How Laws are Made

How Laws are Made

Learning Outcome

This lesson describes how laws start out as Bills and the different stages of a bill before it becomes an Act.

Activity

Ask students to take a look at their School Rules. Ask students to discuss each of their school rules and to state why they think these rules are necessary and what might happen if they did not exist.

Ask students to find out about some laws that are being enacted. Why do they think these new laws are necessary?

Teacher & Student resources

Video Transcript

All Laws start out as Bills. A Bill is the name given to a proposal for a law or legislation.

There are three different types of Bills. The most popular of these are Public Bills and are proposed by the Government. Private Bills are promoted by local authorities and private individuals and then there’s Private Member’s Bills.

That’s when a proposal for a law is made by an opposing party or individual TD or senator.

A proposal for a new law can be made in either the Dáil or the Seanad. New legislation will apply changes to how the country is run. For example, after The Budget, which is when the government outlines its annual financial proposals, a Finance Bill is proposed. This will in turn become a Finance Act which can then begin to make the recommendations proposed in the Bill once it has been passed by both Houses.

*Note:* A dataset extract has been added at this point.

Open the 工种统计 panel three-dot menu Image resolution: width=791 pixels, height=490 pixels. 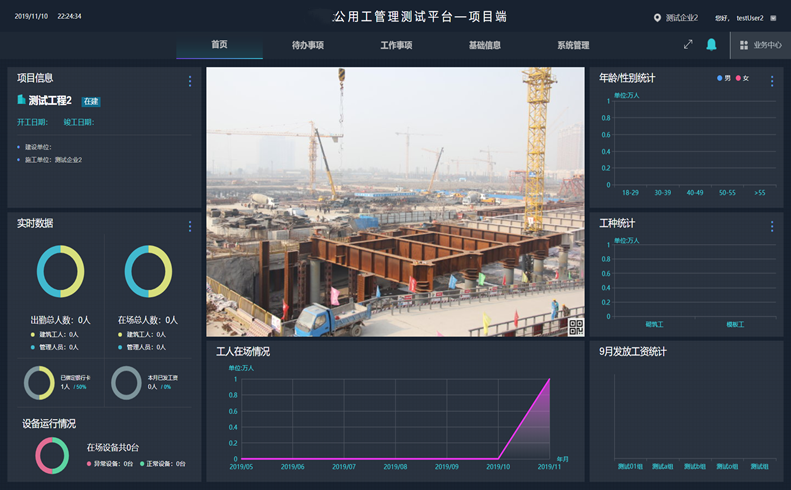(x=772, y=226)
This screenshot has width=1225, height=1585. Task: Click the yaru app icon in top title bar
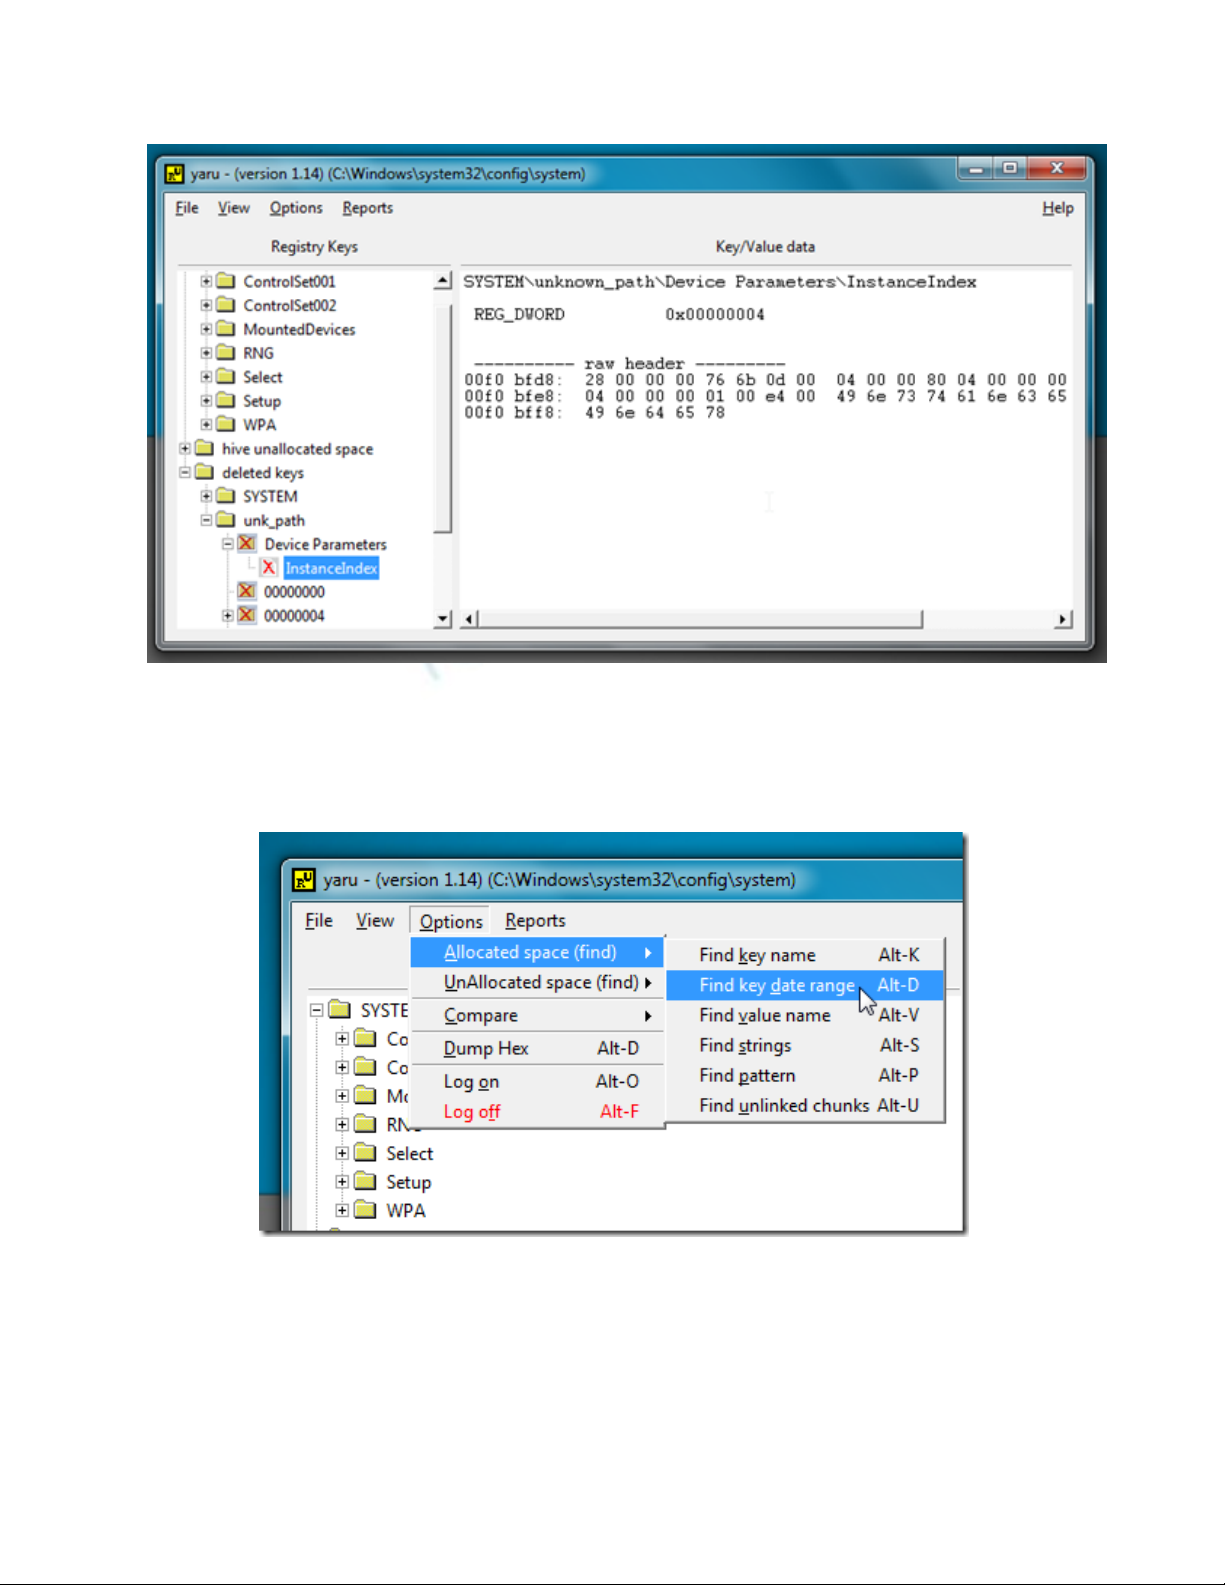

There are five stages to a Bill becoming a Law. These stages give Oireachtas Members opportunities to discuss, debate and change the Bill before it is
passed.

Once the Dáil and the Seanad both pass the Bill, the Taoiseach presents a copy to the President to sign and declare it as a law. The signed law then goes to the Registrar of the Supreme Court where it is enrolled and kept on record, so it can be referred to if its ever necessary.